O cacique Raoni defendeu o respeito do “homem branco” aos povos indígenas. “Também precisamos respeitar vocês, precisamos conviver em paz. Já ouvi que muitos indígenas morreram por causa de suas terras e isso não pode mais continuar acontecendo. Essa terra é indígena”, afirmou.
Além disso, houve rituais indígenas ao longo do evento, como uma defumação ministrada pela pajé Mariana Macuxi, da Terra Indígena Raposa Serra do Sol, em Roraima, e uma dança parixara do Estado. Joenia também recebeu as bandeiras da Funai e do Brasil das mãos de crianças indígenas Kayapó e Xavante. Houve ainda a execução do hino brasileiro entoado em língua indígena.
Perfil
Joenia Batista de Carvalho nasceu em 20 de abril de 1973. Ela é da comunidade indígena Truaru da Cabeceira, região do Murupu, em Boa Vista, e pertence o povo Wapichana, o segundo maior povo de Roraima. É formada em Direito pela Universidade Federal de Roraima (UFRR) e mestre em Direitos Indígenas (Universidade do Arizona-EUA).
Ela foi a primeira advogada indígena no Brasil a atuar pelos direitos dos povos indígenas – em 2008, foi a primeira indígena a fazer uma sustentação oral no Supremo Tribunal Federal (STF) com o caso da Terra Indígena Raposa Serra do Sol.
A roraimense destacou por atuar em defesa das comunidades indígenas por meio da assessoria jurídica do Conselho Indígena de Roraima (CIR). De 2001 a 2006, participou das discussões sobre a Declaração dos Direitos Humanos da ONU (Organização das Nações Unidas) e, em 2007, da sua adoção pelos países.
Em 2004, ganhou o seu primeiro prêmio, o Reebok, concedido a ativistas do meio ambiente no mundo inteiro. Também ganhou o Título de Ordem de Mérito Cultural, em 2010, concedido pelo Ministério da Cultura. De 2011 a 2013, fez parte do Co-Chair do Caucus Indígenas nas Conferências das Partes sobre Clima (COPs), em Durban e Catar.
Foi a primeira presidente da Comissão Nacional de Direitos dos Povos Indígenas da Ordem dos Advogados do Brasil (OAB), em 2013. De 2013 a 2015, foi conselheira do Fundo Voluntário da ONU para Povos Indígenas.
Em dezembro de 2018 ganhou o Prêmio de Direitos Humanos da ONU, um dos mais importantes do mundo. E, no mesmo ano, 2018, foi eleita a primeira deputada federal indígena do Brasil. Durante o mandato, recebeu a Medalha Myrthes Gomes de Campos pela OAB-DF e por três vezes (2019, 2020 e 2022), o prêmio Congresso em Foco na categoria Clima e Sustentabilidade.

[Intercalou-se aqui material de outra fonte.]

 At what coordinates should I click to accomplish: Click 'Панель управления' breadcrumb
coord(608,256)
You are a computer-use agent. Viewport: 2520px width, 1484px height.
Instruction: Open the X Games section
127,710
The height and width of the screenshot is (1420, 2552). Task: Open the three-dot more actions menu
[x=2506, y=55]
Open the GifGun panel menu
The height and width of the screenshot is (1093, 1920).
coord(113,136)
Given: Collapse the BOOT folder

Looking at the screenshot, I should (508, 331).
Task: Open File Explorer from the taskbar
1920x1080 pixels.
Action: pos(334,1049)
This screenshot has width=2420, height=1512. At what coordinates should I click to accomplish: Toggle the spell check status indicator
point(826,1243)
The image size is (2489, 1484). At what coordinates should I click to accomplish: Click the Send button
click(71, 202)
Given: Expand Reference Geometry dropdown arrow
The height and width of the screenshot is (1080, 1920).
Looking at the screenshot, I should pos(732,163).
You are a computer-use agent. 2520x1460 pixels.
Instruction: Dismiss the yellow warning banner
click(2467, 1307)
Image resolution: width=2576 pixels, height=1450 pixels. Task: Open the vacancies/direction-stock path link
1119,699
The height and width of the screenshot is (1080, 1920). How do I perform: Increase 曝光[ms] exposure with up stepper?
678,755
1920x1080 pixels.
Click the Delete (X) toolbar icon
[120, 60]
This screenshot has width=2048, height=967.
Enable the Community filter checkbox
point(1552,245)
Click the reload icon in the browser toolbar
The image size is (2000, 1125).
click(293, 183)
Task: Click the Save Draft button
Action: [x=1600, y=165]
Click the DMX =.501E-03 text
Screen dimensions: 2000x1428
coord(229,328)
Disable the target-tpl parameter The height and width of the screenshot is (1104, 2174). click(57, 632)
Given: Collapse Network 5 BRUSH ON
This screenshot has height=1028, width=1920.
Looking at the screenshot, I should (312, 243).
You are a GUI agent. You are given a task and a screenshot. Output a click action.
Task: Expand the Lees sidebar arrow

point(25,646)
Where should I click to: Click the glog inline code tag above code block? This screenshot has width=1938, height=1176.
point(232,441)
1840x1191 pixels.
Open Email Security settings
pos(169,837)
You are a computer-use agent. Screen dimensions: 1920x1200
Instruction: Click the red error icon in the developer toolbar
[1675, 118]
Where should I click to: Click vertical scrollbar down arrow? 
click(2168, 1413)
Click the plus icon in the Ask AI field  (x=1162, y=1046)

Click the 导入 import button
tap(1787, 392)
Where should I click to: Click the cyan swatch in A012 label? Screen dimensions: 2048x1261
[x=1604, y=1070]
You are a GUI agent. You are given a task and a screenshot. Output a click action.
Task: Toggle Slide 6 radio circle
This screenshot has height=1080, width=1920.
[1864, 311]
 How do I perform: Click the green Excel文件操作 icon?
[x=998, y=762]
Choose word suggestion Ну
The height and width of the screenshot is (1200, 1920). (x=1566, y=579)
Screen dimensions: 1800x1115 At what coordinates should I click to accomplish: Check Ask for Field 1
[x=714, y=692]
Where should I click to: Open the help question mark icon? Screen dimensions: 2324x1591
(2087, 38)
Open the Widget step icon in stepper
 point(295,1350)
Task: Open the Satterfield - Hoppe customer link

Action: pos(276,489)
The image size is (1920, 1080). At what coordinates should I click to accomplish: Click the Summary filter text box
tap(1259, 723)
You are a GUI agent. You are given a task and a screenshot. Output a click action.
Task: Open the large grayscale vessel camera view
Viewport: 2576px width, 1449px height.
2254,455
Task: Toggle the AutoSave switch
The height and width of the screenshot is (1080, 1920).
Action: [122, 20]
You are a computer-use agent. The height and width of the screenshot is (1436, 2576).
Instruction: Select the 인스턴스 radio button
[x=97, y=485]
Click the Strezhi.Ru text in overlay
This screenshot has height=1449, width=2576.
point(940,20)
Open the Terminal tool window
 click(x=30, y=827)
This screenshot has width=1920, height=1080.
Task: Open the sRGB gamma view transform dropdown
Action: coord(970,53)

Na Câmara, foi vice-líder de seu partido (Rede) e vice da Oposição, coordenou a Frente Parlamentar Mista em Defesa dos Direitos dos Povos Indígenas, e foi membro de comissões, como: de Constituição, Justiça e Cidadania; de Meio Ambiente e Desenvolvimento Sustentável; de Minas e Energia; e de Educação.
Em 2022, recebeu o título de parlamentar mais bem avaliada no Congresso Nacional pelo júri especializado na categoria Melhores na Câmara, durante a 15ª edição do Prêmio Congresso em Foco. No ano passado, ela não se reelegeu.